Craven felt himself in strange accordance with the men with whom he rode. The love of hazardous adventure that was in his blood leaped into activity and a keen fierce pleasure swept him at the thought of the coming conflict. The death he sought was the death he had always hoped for--the crashing clamour of the battlefield, the wild tumultuous impact of contending forces, with the whining scream of flying bullets in his ears. To die--and, dying, to atone!

"Come to Me all ye who ... are heavy laden and I will give you rest."

Might that ineffable rest that was promised be even for him? Would his deep repentance, the agony of spirit he had endured, be payment enough? Eternal death--the everlasting hell of the Jehovah of the ancients! Not that, merciful God, but the compassion of Christ: "He that cometh unto Me I will in no wise cast out."

On that terrible day in Yokohama that seemed so many weary years ago Craven had laid his sin-stained soul in all sincerity and humbleness at the feet of the Divine Redeemer, but with no thought or hope of forgiveness. Always the necessity of personal atonement had remained with him, without which by his reasoning there could be no salvation. That offered, but not until then, he would trust in the compassion that passed man's understanding. And to-night--to-day--he seemed nearer than he had ever been to the fulfilment of his desire. The mental burden that had lain like an actual crushing weight upon him seemed to slip away into nothingness. A long deep sigh of wonderful relief escaped him and he drew himself straighter in the saddle, a new peace dawning in his eyes as he raised them to the starlit sky. Out of the past there flashed into his mind the picture--forgotten since the days of childhood--of Christian freed of his burden at the foot of the Cross, as represented in the old copy of the "Pilgrim's Progress" over which he had pored as a boy, enthralled by the quaint text which he had known nearly by heart and fascinated by the curious illustrations that had appealed to his young imagination.

The years rolled back, he saw himself again a little lad stretched on the rug before the fire in the library at Craven Towers, the big book propped open before him, studying with a child's love of the grotesque the grisly picture of Apollyon whose hideous black-winged form had to his boyish mind been the actual image of the devil, a tangible demon whom he had longed to conquer like Christian armed with sword and shield. The childish idea, a bodily adversary to contend with--it would have been simpler. But the devil in a man's own heart, the insidious inward prompting to sin that unrepelled grows imperceptibly stronger and greater until the realisation of sin committed comes with horrible suddenness! To Craven, as to many others, came the futile longing to have his life to live again, to start afresh from the days of innocency when he had hung, enraptured, over the woodcuts of the "Pilgrim's Progress." He forced his thoughts back to the present. Death, not life, lay before him. Instinctively he glanced at the man who rode at his right hand.
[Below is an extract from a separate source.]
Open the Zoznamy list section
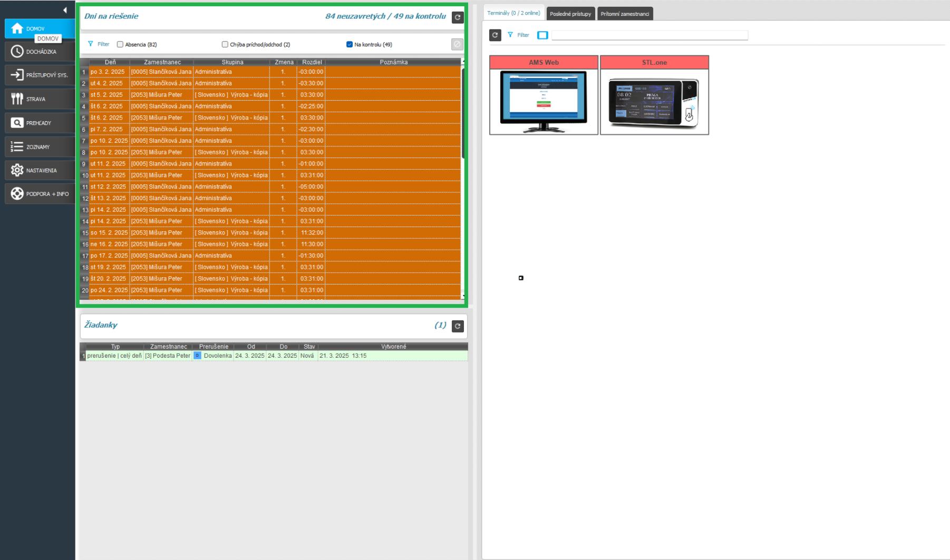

In the cold white moonlight the Arab's face was like a piece of beautiful carved bronze, still and terrible in its fixed intentness. Sitting his horse with evident difficulty, animated by mere strength of will, his wasted frame rigidly upright, his sombre tragic eyes peering steadfastly ahead, he seemed in his grim purposefulness the very incarnation of avenging justice. And as Craven looked at him covertly he wondered what lay hidden behind those set features, what of hope, what of fear, what of despair was seething in the fierce heart of the desert man. Of the dearly loved wife who had been ravished from him there had come no further word, her fate was unknown. Had she died, or did she still live--in shameful captivity, the slave of the renegade who had made her the price of his treachery? What additional horror still awaited the unhappy husband who rode to avenge her? With a slight shudder Craven turned from the contemplation of a sorrow that seemed to him even greater than his own and sought his left hand neighbour. With a quick smile Saïd's eyes met his. With an easy swing of his graceful body he drew his horse nearer to the spirited stallion Craven was riding but did not speak. The ready flow of conversation that was habitual had apparently forsaken him.